IRELAND’S Freedom Day finally arrived on Monday with the lifting of the legal requirement to wear masks outside of healthcare settings.
Please excuse me for borrowing the terrible phrase ‘Freedom Day’ from Bojo. I just can’t seem to think of anything better.
‘Fog-free Spectacle’ Day, perhaps? Or ‘People Behind Shop Tills Can Actually Understand What I’m Saying’ Day?
We’ve been pining for life without masks for some time and there were moments during the pandemic when we thought life might never get back to normal. But then, all of a sudden the day arrives and it’s … well, just another day.
Still, it’s amazing to be able to leave the house again without the need to utter the phrase ‘phone, wallet, keys… mask!’ while manically frisking yourself.
I don’t know how many times over the last two years I’ve found myself halfway down the road to the shops before having to hightail it back home again for the mask.
Masks have also become crutches in recent times, objects of fashion as well as protection. They’ve hung on our clotheslines like some weird John Hinde postcard from a dystopic dimension. And I’m sure to look back on this era with a mixture of horror and strange nostalgia.
Let’s be honest, not being immediately recognisable has its perks. You can avoid pointless smalltalk at the school gates, awkward meetings with the ex in the supermarket aisle, or even uncomfortable altercations with your bank manager.
I realise there are some people who will be ritualistically setting fire to their masks like post-Leaving Cert schoolbooks in the back garden.
But for those of us who are of the more introverted disposition, I have a feeling we’ll be hanging on to them for a while yet.
I’ll definitely be wearing mine on public transport anyway. Buses and trains are, of course, notorious when it comes to picking up bugs. You may as well be climbing inside a pangolin.
I’ve seldom been on a bus where you’re not confronted by a sniffer, a cougher or a performative sneezer. You know the type. They always seem to sit directly behind your head, each sneeze leaving their nose with the force and speed of a Japanese bullet train, always accompanied by the most ear-piercing, banshee-like wail. In this context, a mask represents the bare minimum. A hazmat suit would be entirely appropriate.
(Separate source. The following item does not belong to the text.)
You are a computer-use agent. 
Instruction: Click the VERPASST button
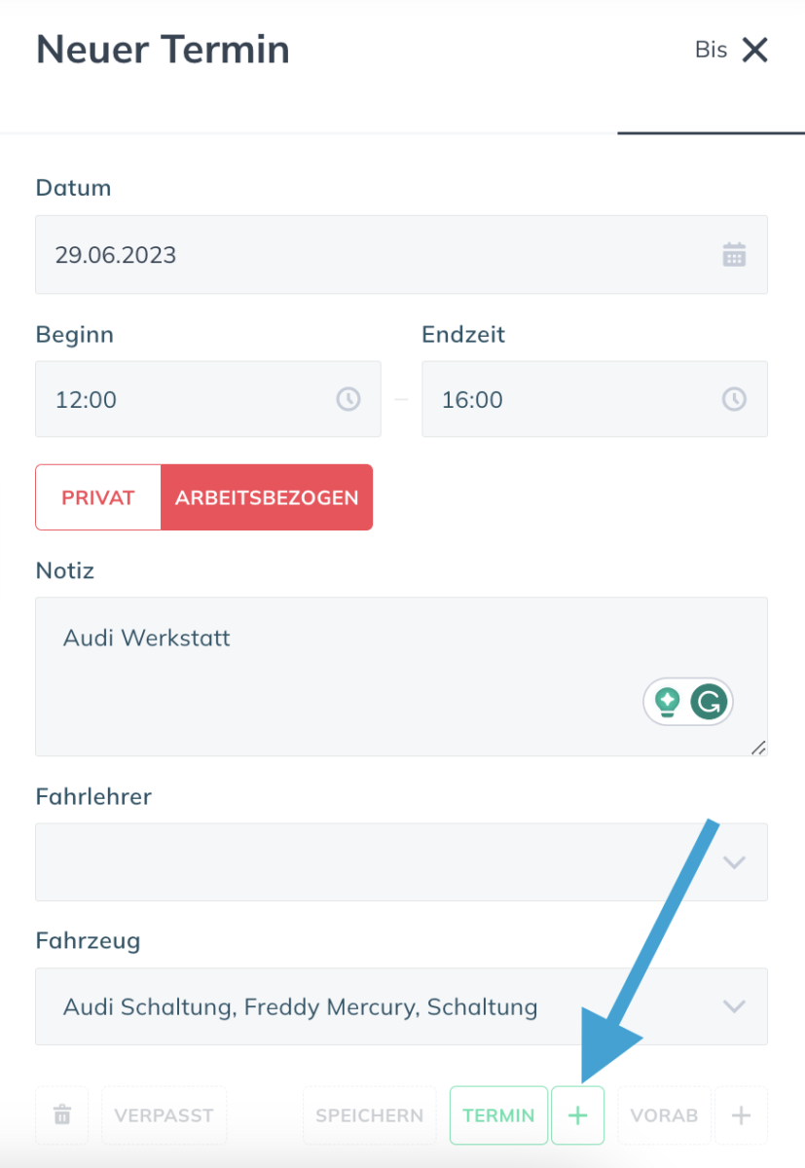tap(164, 1115)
Most of all, though, I’ll be keeping my mask on as a sign of respect and solidarity for those with underlying conditions. We’ve really shown we’re stronger together these past years. Wouldn’t it be great to keep it going?
For the record, I also want to keep the mask on to annoy the anti-mask loo-lahs. It would be awful if they had nothing to give out about.
Although I’m sure they’ve found something on Facebook.
A real David vs Goliath
THE further lifting of restrictions was one bit of positive news in what’s been a tough week.
Says you, it’s just our luck that five minutes after the pandemic ends, World War III begins.
But I think we all have a strong sense of how lucky we are to live where we do in recent days.
I had been thinking about what I could possibly write about the horrible events that have come to pass on the continent of Europe.
It’s my job, after all, to possibly find some quirky offbeat angle on the news, especially after my recent coverage of the Beara fishermen and their travails with the Russian army, off the south west coast.
The trouble is, I’m just sad and very angry. Like the rest of you. Sad at the pointless loss of life, and the horrors that are sure to come, and angry that a thieving, beady-eyed little psychopath like Putin can still wage such power.
Those events of a few weeks ago off the Cork coast seem so innocent now, don’t they? Not to in any way undermine the concerns of the fishermen involved, but it’s fair to say I thought the David v Goliath nature of it made for quirky coverage and we all indulged in a bit of harmless Paddywhakery at our own expense.
But there’s a real David v Goliath story taking place now, with tragic, horrific consequences that will reverberate around Europe for decades.
So it’s no surprise then that the West has sleepwalked its way into this situation, and not taken the Russian threat seriously enough. I, for one, could stand accused of the very same attitude.
If there’s anything positive to draw from this past week, it’s the overwhelming unity of the international response, both culturally and politically.
Beyond the political sphere, there are small, beautiful stories emerging of queues forming at Ukrainian bakeries in Tipperary, to retired German pensioners driving buses to the Polish border to transport refugees. Then there is the incredible bravery on display inside Ukraine itself. Heart-stopping stuff.
On a local level, such has been the outpouring of support for the people of Ukraine, and the near-ubiquitous flying of their national flag, it looks likely that Tipp, Clare and Wicklow flags will be very hard to come by for the GAA season ahead!
With spring approaching, and the evenings stretching, for now, we must trust and hope in the brighter days to come.